Supplied material

┏━━

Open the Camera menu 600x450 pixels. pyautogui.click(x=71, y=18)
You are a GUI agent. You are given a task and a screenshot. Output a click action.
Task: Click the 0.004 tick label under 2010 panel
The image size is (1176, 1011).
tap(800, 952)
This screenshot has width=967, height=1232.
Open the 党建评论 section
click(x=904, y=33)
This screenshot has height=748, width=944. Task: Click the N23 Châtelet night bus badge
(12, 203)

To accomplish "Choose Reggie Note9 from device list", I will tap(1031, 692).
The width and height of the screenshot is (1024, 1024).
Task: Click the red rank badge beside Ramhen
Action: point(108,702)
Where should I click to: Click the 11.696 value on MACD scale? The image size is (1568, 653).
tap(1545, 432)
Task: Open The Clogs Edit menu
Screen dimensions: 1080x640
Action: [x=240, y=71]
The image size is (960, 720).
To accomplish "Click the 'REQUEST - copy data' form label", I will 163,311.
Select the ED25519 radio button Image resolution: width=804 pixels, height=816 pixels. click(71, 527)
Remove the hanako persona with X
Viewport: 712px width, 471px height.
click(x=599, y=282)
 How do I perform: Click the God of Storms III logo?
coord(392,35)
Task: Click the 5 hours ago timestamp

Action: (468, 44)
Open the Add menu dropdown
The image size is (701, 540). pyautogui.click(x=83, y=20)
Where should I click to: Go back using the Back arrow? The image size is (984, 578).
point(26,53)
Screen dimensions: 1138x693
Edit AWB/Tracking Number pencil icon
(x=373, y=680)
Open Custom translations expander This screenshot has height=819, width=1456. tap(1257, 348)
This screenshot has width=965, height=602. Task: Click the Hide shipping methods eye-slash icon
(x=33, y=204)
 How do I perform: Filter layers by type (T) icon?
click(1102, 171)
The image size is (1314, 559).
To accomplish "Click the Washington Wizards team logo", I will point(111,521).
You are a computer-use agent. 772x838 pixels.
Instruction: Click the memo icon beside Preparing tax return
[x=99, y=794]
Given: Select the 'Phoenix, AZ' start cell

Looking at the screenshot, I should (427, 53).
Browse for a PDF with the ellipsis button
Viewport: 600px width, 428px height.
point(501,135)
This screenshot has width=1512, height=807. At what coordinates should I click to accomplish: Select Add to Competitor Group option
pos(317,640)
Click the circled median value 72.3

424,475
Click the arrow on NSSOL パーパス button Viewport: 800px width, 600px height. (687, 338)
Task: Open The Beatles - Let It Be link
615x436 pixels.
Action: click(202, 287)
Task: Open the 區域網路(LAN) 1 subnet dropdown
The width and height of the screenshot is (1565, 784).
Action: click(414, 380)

┗━━

Directive
Copy everything from the first of the rows above down to the line containing "I will 163,311.", both included, with nothing changed.

Exercise answer
Open the Camera menu 600x450 pixels. pyautogui.click(x=71, y=18)
You are a GUI agent. You are given a task and a screenshot. Output a click action.
Task: Click the 0.004 tick label under 2010 panel
The image size is (1176, 1011).
tap(800, 952)
This screenshot has width=967, height=1232.
Open the 党建评论 section
click(x=904, y=33)
This screenshot has height=748, width=944. Task: Click the N23 Châtelet night bus badge
(12, 203)

To accomplish "Choose Reggie Note9 from device list", I will tap(1031, 692).
The width and height of the screenshot is (1024, 1024).
Task: Click the red rank badge beside Ramhen
Action: point(108,702)
Where should I click to: Click the 11.696 value on MACD scale? The image size is (1568, 653).
tap(1545, 432)
Task: Open The Clogs Edit menu
Screen dimensions: 1080x640
Action: [x=240, y=71]
The image size is (960, 720).
To accomplish "Click the 'REQUEST - copy data' form label", I will 163,311.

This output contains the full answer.